British actor, comedian and writer (born 1982)

David Reed (born 26 May 1982) is a British actor, comedian and writer. He is one third of comedy troupe The Penny Dreadfuls.

==Career==
Reed studied at the University of Edinburgh. During his studies he performed with the Edinburgh University Theatre Company, acting in, writing and directing two pantomime productions, and was a member of acclaimed improvisational comedy troupe The Improverts. It was with The Improverts that he first met and performed with fellow comedians Humphrey Ker and Thom Tuck. He was also a frequent performer in the local comedy circuit and at The Stand.

In 2008, Reed became the drummer for Karaoke Circus, a show where comedians perform songs with an accompanying live band.

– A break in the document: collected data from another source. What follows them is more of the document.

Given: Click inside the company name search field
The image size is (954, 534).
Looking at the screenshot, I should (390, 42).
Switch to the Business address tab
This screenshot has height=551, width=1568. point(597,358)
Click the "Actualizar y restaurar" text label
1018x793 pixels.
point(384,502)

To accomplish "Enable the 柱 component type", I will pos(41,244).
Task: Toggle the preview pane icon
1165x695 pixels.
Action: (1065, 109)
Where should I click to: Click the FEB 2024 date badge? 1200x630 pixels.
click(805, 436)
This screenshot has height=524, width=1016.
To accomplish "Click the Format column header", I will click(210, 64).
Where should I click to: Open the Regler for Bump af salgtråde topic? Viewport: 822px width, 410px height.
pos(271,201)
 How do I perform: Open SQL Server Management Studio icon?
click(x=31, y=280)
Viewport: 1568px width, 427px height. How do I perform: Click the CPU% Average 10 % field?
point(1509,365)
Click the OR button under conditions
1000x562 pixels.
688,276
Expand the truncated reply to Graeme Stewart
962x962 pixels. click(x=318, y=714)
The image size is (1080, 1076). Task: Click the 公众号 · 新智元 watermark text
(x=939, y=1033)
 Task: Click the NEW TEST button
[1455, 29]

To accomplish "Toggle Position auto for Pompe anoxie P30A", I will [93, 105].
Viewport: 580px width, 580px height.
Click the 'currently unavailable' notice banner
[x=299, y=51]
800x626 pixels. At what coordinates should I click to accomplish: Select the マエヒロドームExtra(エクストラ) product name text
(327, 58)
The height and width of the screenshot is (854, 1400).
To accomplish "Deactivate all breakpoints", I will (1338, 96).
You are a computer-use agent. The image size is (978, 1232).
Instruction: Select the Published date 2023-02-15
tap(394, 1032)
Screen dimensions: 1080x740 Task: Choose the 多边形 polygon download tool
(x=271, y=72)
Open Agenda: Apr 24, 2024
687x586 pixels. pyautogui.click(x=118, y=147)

Since October 2011 he has co-hosted a weekly film podcast for Absolute Radio with Karaoke Circus bassist Danielle Ward. In 2011 he performed his debut solo show Shamblehouse at The Edinburgh Festival Fringe.

in 2022, Reed's play Guy Fawkes was staged at York Theatre Royal from 28 October to 12 November.

===The Penny Dreadfuls===

Reed is probably best known for writing and performing alongside Humphrey Ker and Thom Tuck in sketch comedy team The Penny Dreadfuls. They performed their Victorian sketch show across Britain, including at The Edinburgh Festival Fringe, with Aeneas Faversham in 2006, Aeneas Faversham Returns in 2007 and Aeneas Faversham Forever in 2008.

Their radio series The Brothers Faversham was first broadcast on BBC 7 in early January 2008. The second series, More Brothers Faversham, was aired in October 2008 and later repeated on Radio 4.

In 2009 they presented a broadcast for BBC Radio 4's Afternoon Play slot, Guy Fawkes. This covered the life of Guy Fawkes, his failed attempt to blow up Parliament and his subsequent interrogation in the Tower of London. Guest starring Kevin Eldon as Guy Fawkes, and also featuring Miles Jupp and Andrew Pugsley.

In 2011 they produced another radio play, Revolution. This time for the prestigious Saturday Play slot. Set in the aftermath of The French Revolution, it starred Sally Hawkins as Marie-Therese, the only surviving daughter of Louis XVI and Marie-Antoinette, and Richard E. Grant as the villainous Robespierre.

===Film Fandango===
In October 2011 Reed launched a weekly film podcast called Film Fandango for Absolute Radio with fellow comedian and partner Danielle Ward. Each episode a guest was brought on the show to discuss a new or upcoming cinema release as well as a film of his or her choosing. Ward continued on as a co-host of the show until October 2012, when she was replaced by Marek Larwood. The show continued with Absolute Radio until 2013, after which Reed and Larwood continued the podcast on their own until 2018, when Film Fandango ended with a total of 327 episodes.

===Shows===
2006 Edinburgh Festival Fringe
- Aeneas Faversham

2007 Edinburgh Festival Fringe
- Aeneas Faversham Returns

2008 Edinburgh Festival Fringe
- Aeneas Faversham Forever

2009 Edinburgh Festival Fringe
- The Never Man

2010 Edinburgh Festival Fringe
- The Penny Dreadfuls

2011 Edinburgh Festival Fringe
- David Reed Shamblehouse

===Television===
- Comedy Shuffle
- The Wrong Door
- Channel 4 Comedy Lab Ain't It Funny Being Coloured
- As Peter Cook in the BBC's Frankie Howerd: Rather You Than Me
- As dodgy builder in Transmission Impossible with Ed & Oucho alongside Ed Petrie and Warrick Brownlow-Pike.
- As Rupert Fanshaw in Gary: Tank Commander
- Fast and Loose
- It's Kevin (2013)
- As Brendan in Father Figure (2013)
- Father Brown (2017) as Giles Foster in episode 5.11 "The Sins of Others"
- Ghosts (2022)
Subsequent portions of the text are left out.